Problem details: Each line below is to be written out in full, exactly as shown.

[Dataset records]
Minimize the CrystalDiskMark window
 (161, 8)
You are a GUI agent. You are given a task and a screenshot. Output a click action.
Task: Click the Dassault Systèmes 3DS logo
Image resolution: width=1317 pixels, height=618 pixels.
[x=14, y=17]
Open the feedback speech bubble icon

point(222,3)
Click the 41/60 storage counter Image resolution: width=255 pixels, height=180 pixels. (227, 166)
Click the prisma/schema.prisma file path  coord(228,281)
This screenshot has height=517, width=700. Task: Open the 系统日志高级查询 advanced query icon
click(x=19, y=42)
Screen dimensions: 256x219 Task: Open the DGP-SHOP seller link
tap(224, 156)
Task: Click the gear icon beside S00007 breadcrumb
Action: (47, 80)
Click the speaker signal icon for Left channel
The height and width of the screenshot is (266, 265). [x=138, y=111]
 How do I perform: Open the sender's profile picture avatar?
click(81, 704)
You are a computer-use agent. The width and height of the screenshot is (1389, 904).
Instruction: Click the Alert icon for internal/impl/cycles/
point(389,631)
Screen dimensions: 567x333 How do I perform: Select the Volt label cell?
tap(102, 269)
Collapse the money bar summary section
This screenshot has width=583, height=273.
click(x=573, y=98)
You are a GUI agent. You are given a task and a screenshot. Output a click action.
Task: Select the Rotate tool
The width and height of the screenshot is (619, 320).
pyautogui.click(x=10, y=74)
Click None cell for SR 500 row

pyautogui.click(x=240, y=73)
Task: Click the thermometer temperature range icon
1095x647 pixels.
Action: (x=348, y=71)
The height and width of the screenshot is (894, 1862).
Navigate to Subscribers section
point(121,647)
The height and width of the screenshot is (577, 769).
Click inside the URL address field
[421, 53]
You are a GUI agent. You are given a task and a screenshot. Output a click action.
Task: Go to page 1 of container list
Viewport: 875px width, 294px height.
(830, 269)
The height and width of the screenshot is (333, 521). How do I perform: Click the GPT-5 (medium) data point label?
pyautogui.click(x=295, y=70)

Output of the task:
Minimize the CrystalDiskMark window
 (161, 8)
You are a GUI agent. You are given a task and a screenshot. Output a click action.
Task: Click the Dassault Systèmes 3DS logo
Image resolution: width=1317 pixels, height=618 pixels.
[x=14, y=17]
Open the feedback speech bubble icon

point(222,3)
Click the 41/60 storage counter Image resolution: width=255 pixels, height=180 pixels. (227, 166)
Click the prisma/schema.prisma file path  coord(228,281)
This screenshot has height=517, width=700. Task: Open the 系统日志高级查询 advanced query icon
click(x=19, y=42)
Screen dimensions: 256x219 Task: Open the DGP-SHOP seller link
tap(224, 156)
Task: Click the gear icon beside S00007 breadcrumb
Action: (47, 80)
Click the speaker signal icon for Left channel
The height and width of the screenshot is (266, 265). [x=138, y=111]
 How do I perform: Open the sender's profile picture avatar?
click(81, 704)
You are a computer-use agent. The width and height of the screenshot is (1389, 904).
Instruction: Click the Alert icon for internal/impl/cycles/
point(389,631)
Screen dimensions: 567x333 How do I perform: Select the Volt label cell?
tap(102, 269)
Collapse the money bar summary section
This screenshot has width=583, height=273.
click(x=573, y=98)
You are a GUI agent. You are given a task and a screenshot. Output a click action.
Task: Select the Rotate tool
The width and height of the screenshot is (619, 320).
pyautogui.click(x=10, y=74)
Click None cell for SR 500 row

pyautogui.click(x=240, y=73)
Task: Click the thermometer temperature range icon
1095x647 pixels.
Action: (x=348, y=71)
The height and width of the screenshot is (894, 1862).
Navigate to Subscribers section
point(121,647)
The height and width of the screenshot is (577, 769).
Click inside the URL address field
[421, 53]
You are a GUI agent. You are given a task and a screenshot. Output a click action.
Task: Go to page 1 of container list
Viewport: 875px width, 294px height.
(830, 269)
The height and width of the screenshot is (333, 521). How do I perform: Click the GPT-5 (medium) data point label?
pyautogui.click(x=295, y=70)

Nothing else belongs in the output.